Input data
★ ★ ★ ★ ★ ★ ★
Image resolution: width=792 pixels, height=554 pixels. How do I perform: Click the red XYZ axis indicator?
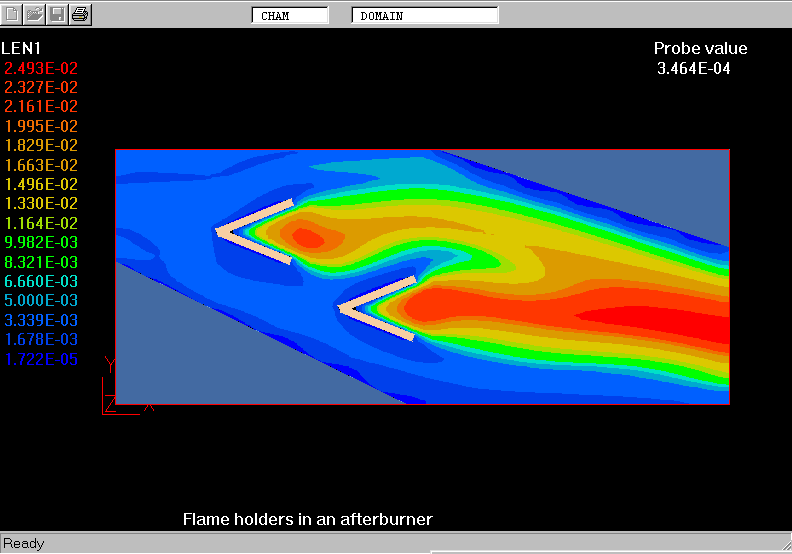118,392
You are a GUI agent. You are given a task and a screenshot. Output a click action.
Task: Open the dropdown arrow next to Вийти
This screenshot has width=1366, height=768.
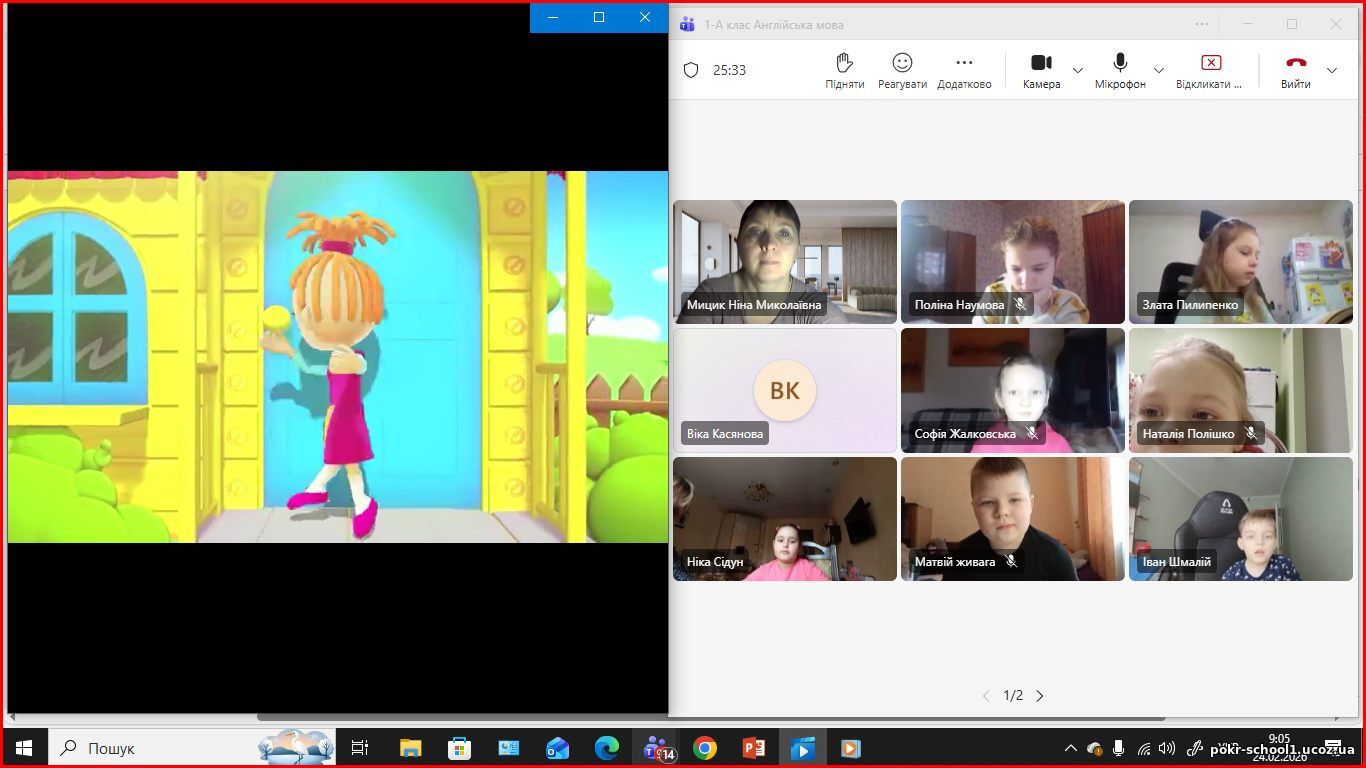pyautogui.click(x=1332, y=70)
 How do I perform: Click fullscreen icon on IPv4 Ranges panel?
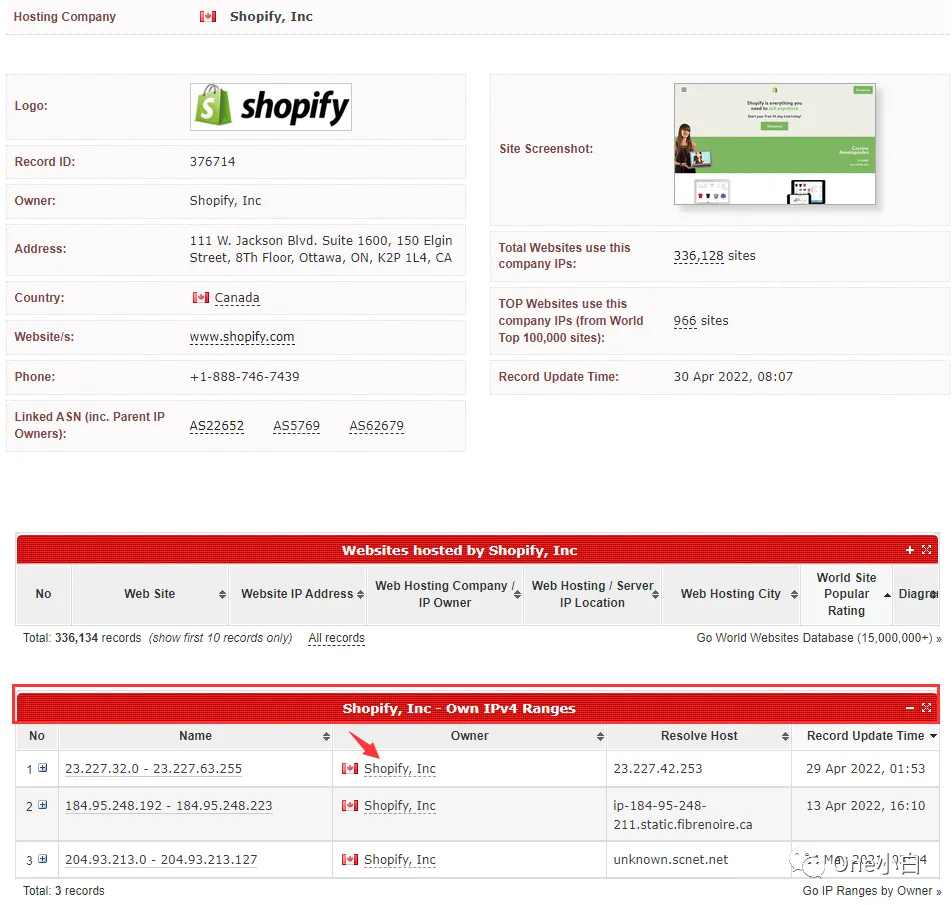coord(926,708)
★ ★ ★ ★ ★ ★ ★
Leave out the images and transcribe all the records exactly.

Image resolution: width=792 pixels, height=554 pixels. How do I perform: Click the red XYZ axis indicator?
118,392
You are a GUI agent. You are given a task and a screenshot. Output a click action.
Task: Open the dropdown arrow next to Вийти
This screenshot has width=1366, height=768.
pyautogui.click(x=1332, y=70)
 How do I perform: Click fullscreen icon on IPv4 Ranges panel?
coord(926,708)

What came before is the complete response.